Loss of SHMT2 mediates 5-FU chemoresistance by inducing autophagy in colorectal cancer

Abstract

AbstractSerine hydroxymethyltransferase 2 (SHMT2) plays a vital role in one-carbon metabolism and drives colorectal carcinogenesis. In our study, loss of SHMT2 induced 5-Fluorouracil (5-FU) chemoresistance and was associated with poor prognosis in colorectal cancer (CRC). To elucidate the possible mechanism and generate a strategy to sensitize CRC to 5-FU chemotherapy, we first identified the binding proteins of SHMT2 in cancer cells by mass spectrometry.

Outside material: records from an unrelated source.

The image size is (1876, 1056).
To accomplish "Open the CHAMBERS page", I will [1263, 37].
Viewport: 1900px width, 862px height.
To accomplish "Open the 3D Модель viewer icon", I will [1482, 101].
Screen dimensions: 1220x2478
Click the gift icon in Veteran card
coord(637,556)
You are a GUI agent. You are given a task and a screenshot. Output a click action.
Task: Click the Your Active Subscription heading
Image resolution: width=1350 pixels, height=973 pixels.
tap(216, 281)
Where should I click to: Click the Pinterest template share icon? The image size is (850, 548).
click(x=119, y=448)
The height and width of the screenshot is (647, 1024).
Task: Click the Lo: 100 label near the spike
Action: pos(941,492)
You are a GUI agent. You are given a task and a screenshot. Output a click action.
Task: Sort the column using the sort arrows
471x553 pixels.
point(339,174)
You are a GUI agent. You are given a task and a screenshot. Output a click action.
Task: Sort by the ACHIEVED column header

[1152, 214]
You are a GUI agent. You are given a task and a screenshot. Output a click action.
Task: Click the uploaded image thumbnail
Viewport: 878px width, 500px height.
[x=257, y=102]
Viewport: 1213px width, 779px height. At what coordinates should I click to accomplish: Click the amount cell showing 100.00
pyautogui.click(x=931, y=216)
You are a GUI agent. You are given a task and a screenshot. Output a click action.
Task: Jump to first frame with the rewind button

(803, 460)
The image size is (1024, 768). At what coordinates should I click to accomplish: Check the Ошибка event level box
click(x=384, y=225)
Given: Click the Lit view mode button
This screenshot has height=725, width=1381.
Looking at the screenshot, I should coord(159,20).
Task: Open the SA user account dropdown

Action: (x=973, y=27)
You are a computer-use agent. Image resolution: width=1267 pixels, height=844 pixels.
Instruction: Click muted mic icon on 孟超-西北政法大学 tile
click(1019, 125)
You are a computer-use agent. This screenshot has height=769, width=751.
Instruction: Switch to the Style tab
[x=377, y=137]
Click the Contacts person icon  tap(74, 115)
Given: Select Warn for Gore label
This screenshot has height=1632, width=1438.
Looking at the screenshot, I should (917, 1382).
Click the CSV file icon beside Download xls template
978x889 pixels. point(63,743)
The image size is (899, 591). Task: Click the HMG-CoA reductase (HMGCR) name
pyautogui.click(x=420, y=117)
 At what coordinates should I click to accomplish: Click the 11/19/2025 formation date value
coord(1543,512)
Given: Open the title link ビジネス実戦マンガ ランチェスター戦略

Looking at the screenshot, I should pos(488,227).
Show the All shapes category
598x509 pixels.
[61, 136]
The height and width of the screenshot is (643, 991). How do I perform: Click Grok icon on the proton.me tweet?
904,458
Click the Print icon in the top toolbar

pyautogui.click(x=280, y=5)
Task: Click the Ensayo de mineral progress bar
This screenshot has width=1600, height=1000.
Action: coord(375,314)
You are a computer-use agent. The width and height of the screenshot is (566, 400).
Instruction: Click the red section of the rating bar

We found that SHMT2 inhibited autophagy through binding cytoplasmic p53. In fact, SHMT2 prevented cytoplasmic p53 degradation by inhibiting the binding of p53 and HDM2. Under treatment with 5-FU, depletion of SHMT2 promoted autophagy and inhibited apoptosis. Autophagy inhibitors CQ decreased low SHMT2-induced 5-FU resistance in vitro and in vivo. Finally, we enhanced the lethality of 5-FU treatment to CRC cells through the autophagy inhibitor or knockdown of SHMT2 in patient-derived and CRC cell xenograft models. Our findings identified the low SHMT2-induced autophagy on 5-FU resistance in CRC. These results reveal SHMT2-p53 as a novel cancer therapeutic target to reduce chemotherapeutic drug resistance.